Exactly the line with "Viewport: 1365px width, 456px" and the lines that follow it, through the closing line of the entries, should be restated, with nothing left out or added.
Top of GIVEN ENTRIES
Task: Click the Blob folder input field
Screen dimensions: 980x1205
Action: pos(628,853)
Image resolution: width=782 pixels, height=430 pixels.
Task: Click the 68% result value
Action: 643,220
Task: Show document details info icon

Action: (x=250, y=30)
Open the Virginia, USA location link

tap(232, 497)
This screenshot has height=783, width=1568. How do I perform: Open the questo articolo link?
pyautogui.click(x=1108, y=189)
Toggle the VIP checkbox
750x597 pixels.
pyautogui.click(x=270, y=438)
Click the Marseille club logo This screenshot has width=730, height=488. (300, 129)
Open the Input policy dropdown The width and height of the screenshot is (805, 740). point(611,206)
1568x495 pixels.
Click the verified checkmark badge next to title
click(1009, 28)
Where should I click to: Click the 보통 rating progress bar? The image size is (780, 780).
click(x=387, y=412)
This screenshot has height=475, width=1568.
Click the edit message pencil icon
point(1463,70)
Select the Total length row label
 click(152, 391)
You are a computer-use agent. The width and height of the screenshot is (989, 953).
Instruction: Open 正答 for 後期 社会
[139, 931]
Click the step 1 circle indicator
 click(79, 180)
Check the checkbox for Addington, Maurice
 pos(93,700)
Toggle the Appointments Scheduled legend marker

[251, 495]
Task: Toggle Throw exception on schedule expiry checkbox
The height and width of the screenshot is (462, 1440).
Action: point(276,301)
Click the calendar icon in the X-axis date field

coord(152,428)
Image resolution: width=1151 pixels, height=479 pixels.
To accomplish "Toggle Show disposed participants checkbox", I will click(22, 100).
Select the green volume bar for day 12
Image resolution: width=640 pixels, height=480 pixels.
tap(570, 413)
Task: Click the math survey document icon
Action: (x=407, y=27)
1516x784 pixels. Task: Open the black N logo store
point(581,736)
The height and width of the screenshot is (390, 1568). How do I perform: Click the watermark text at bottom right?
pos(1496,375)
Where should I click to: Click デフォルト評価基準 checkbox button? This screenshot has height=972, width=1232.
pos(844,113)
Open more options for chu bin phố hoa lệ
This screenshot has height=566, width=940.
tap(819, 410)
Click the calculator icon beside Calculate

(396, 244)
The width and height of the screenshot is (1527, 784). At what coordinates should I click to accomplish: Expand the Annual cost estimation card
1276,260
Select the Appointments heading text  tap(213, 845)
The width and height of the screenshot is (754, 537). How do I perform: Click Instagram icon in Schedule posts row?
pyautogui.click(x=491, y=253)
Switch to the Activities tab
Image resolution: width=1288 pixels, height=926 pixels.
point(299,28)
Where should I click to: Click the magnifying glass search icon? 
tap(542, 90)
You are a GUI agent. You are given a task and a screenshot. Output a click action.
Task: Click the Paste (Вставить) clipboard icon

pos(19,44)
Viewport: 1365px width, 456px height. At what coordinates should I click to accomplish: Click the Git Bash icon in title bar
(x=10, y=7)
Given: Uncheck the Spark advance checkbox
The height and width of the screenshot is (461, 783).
Bottom of GIVEN ENTRIES
● **RESPONSE AREA**:
Viewport: 1365px width, 456px height. At what coordinates should I click to accomplish: Click the Git Bash icon in title bar
(x=10, y=7)
Given: Uncheck the Spark advance checkbox
The height and width of the screenshot is (461, 783).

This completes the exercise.